-- Start of Task input --

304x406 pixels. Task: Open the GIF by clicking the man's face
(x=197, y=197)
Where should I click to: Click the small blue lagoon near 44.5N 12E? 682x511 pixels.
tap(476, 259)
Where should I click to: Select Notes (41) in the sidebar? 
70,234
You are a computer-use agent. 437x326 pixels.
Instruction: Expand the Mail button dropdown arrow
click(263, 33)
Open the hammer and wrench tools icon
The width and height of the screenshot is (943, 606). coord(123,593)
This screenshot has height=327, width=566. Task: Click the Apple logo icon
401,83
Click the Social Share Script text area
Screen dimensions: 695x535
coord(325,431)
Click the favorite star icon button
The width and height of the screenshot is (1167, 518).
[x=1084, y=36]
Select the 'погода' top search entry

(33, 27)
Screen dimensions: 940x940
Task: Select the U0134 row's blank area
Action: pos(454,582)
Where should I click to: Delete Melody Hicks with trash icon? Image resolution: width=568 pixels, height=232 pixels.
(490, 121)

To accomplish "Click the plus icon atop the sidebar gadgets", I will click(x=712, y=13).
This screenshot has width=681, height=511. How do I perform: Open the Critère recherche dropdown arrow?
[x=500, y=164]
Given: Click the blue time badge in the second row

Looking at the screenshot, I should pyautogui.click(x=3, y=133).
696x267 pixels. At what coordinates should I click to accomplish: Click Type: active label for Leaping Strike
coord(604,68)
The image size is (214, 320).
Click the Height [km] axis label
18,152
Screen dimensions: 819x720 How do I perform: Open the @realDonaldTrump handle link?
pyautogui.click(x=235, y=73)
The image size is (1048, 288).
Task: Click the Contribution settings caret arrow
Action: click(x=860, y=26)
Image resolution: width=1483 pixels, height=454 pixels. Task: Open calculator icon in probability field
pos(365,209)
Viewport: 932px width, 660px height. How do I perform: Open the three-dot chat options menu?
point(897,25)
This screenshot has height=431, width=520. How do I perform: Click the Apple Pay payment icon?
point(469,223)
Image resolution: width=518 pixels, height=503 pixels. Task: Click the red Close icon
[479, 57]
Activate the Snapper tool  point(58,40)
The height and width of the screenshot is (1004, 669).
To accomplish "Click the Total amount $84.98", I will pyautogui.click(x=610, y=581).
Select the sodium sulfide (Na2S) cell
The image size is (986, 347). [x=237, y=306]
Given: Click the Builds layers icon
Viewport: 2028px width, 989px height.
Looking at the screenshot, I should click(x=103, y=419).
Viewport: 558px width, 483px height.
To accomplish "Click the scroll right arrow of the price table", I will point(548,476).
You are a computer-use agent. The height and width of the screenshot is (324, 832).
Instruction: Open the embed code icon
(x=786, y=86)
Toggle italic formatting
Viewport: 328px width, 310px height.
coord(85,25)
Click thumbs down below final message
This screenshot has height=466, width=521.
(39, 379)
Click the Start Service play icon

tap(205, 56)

-- End of Task input --

Directions for this task
Change each "Viewport" in the items above to "Display area", and give all the items again with nothing else altered.

Exercise answer
304x406 pixels. Task: Open the GIF by clicking the man's face
(x=197, y=197)
Where should I click to: Click the small blue lagoon near 44.5N 12E? 682x511 pixels.
tap(476, 259)
Where should I click to: Select Notes (41) in the sidebar? 
70,234
You are a computer-use agent. 437x326 pixels.
Instruction: Expand the Mail button dropdown arrow
click(263, 33)
Open the hammer and wrench tools icon
The width and height of the screenshot is (943, 606). coord(123,593)
This screenshot has height=327, width=566. Task: Click the Apple logo icon
401,83
Click the Social Share Script text area
Screen dimensions: 695x535
coord(325,431)
Click the favorite star icon button
The width and height of the screenshot is (1167, 518).
[x=1084, y=36]
Select the 'погода' top search entry

(33, 27)
Screen dimensions: 940x940
Task: Select the U0134 row's blank area
Action: pos(454,582)
Where should I click to: Delete Melody Hicks with trash icon? Image resolution: width=568 pixels, height=232 pixels.
(490, 121)

To accomplish "Click the plus icon atop the sidebar gadgets", I will click(x=712, y=13).
This screenshot has width=681, height=511. How do I perform: Open the Critère recherche dropdown arrow?
[x=500, y=164]
Given: Click the blue time badge in the second row

Looking at the screenshot, I should pyautogui.click(x=3, y=133).
696x267 pixels. At what coordinates should I click to accomplish: Click Type: active label for Leaping Strike
coord(604,68)
The image size is (214, 320).
Click the Height [km] axis label
18,152
Screen dimensions: 819x720 How do I perform: Open the @realDonaldTrump handle link?
pyautogui.click(x=235, y=73)
The image size is (1048, 288).
Task: Click the Contribution settings caret arrow
Action: click(x=860, y=26)
Image resolution: width=1483 pixels, height=454 pixels. Task: Open calculator icon in probability field
pos(365,209)
Display area: 932px width, 660px height. How do I perform: Open the three-dot chat options menu?
point(897,25)
This screenshot has height=431, width=520. How do I perform: Click the Apple Pay payment icon?
point(469,223)
Image resolution: width=518 pixels, height=503 pixels. Task: Click the red Close icon
[479, 57]
Activate the Snapper tool  point(58,40)
The height and width of the screenshot is (1004, 669).
To accomplish "Click the Total amount $84.98", I will pyautogui.click(x=610, y=581).
Select the sodium sulfide (Na2S) cell
The image size is (986, 347). [x=237, y=306]
Given: Click the Builds layers icon
Display area: 2028px width, 989px height.
Looking at the screenshot, I should click(x=103, y=419).
Display area: 558px width, 483px height.
To accomplish "Click the scroll right arrow of the price table", I will point(548,476).
You are a computer-use agent. The height and width of the screenshot is (324, 832).
Instruction: Open the embed code icon
(x=786, y=86)
Toggle italic formatting
Display area: 328px width, 310px height.
coord(85,25)
Click thumbs down below final message
This screenshot has height=466, width=521.
(39, 379)
Click the Start Service play icon

tap(205, 56)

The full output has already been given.